Aim of the task: Nothing but an exact reprint of the records is to be returned.

··· Data to process

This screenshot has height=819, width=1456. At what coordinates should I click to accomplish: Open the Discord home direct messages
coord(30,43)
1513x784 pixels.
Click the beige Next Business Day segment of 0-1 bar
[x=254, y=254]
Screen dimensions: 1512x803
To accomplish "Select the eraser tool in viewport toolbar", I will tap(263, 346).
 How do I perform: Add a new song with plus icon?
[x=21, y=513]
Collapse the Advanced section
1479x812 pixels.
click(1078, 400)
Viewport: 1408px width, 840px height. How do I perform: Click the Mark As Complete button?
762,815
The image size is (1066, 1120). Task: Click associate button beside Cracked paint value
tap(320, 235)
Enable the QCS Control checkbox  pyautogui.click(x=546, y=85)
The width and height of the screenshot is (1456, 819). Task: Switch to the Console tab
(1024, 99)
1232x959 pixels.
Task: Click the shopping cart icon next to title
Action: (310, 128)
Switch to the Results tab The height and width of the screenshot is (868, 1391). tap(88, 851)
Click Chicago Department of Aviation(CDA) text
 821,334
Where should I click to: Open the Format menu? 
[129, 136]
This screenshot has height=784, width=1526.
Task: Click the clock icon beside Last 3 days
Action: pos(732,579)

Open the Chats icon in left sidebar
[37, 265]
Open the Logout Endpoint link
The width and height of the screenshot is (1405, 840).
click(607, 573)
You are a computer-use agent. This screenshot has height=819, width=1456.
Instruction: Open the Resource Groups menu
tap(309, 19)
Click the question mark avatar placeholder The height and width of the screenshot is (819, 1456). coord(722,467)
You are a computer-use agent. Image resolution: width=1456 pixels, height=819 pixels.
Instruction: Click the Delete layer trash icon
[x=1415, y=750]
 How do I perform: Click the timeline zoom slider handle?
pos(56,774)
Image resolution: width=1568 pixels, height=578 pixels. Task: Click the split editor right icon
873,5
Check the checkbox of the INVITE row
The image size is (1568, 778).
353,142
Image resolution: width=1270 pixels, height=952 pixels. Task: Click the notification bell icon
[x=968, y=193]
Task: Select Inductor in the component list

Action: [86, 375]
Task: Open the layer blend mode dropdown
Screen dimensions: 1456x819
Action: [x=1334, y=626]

······

Result of this exercise:
This screenshot has height=819, width=1456. At what coordinates should I click to accomplish: Open the Discord home direct messages
coord(30,43)
1513x784 pixels.
Click the beige Next Business Day segment of 0-1 bar
[x=254, y=254]
Screen dimensions: 1512x803
To accomplish "Select the eraser tool in viewport toolbar", I will tap(263, 346).
 How do I perform: Add a new song with plus icon?
[x=21, y=513]
Collapse the Advanced section
1479x812 pixels.
click(1078, 400)
Viewport: 1408px width, 840px height. How do I perform: Click the Mark As Complete button?
762,815
The image size is (1066, 1120). Task: Click associate button beside Cracked paint value
tap(320, 235)
Enable the QCS Control checkbox  pyautogui.click(x=546, y=85)
The width and height of the screenshot is (1456, 819). Task: Switch to the Console tab
(1024, 99)
1232x959 pixels.
Task: Click the shopping cart icon next to title
Action: (310, 128)
Switch to the Results tab The height and width of the screenshot is (868, 1391). tap(88, 851)
Click Chicago Department of Aviation(CDA) text
 821,334
Where should I click to: Open the Format menu? 
[129, 136]
This screenshot has height=784, width=1526.
Task: Click the clock icon beside Last 3 days
Action: pos(732,579)

Open the Chats icon in left sidebar
[37, 265]
Open the Logout Endpoint link
The width and height of the screenshot is (1405, 840).
click(607, 573)
You are a computer-use agent. This screenshot has height=819, width=1456.
Instruction: Open the Resource Groups menu
tap(309, 19)
Click the question mark avatar placeholder The height and width of the screenshot is (819, 1456). coord(722,467)
You are a computer-use agent. Image resolution: width=1456 pixels, height=819 pixels.
Instruction: Click the Delete layer trash icon
[x=1415, y=750]
 How do I perform: Click the timeline zoom slider handle?
pos(56,774)
Image resolution: width=1568 pixels, height=578 pixels. Task: Click the split editor right icon
873,5
Check the checkbox of the INVITE row
The image size is (1568, 778).
353,142
Image resolution: width=1270 pixels, height=952 pixels. Task: Click the notification bell icon
[x=968, y=193]
Task: Select Inductor in the component list

Action: [86, 375]
Task: Open the layer blend mode dropdown
Screen dimensions: 1456x819
Action: [x=1334, y=626]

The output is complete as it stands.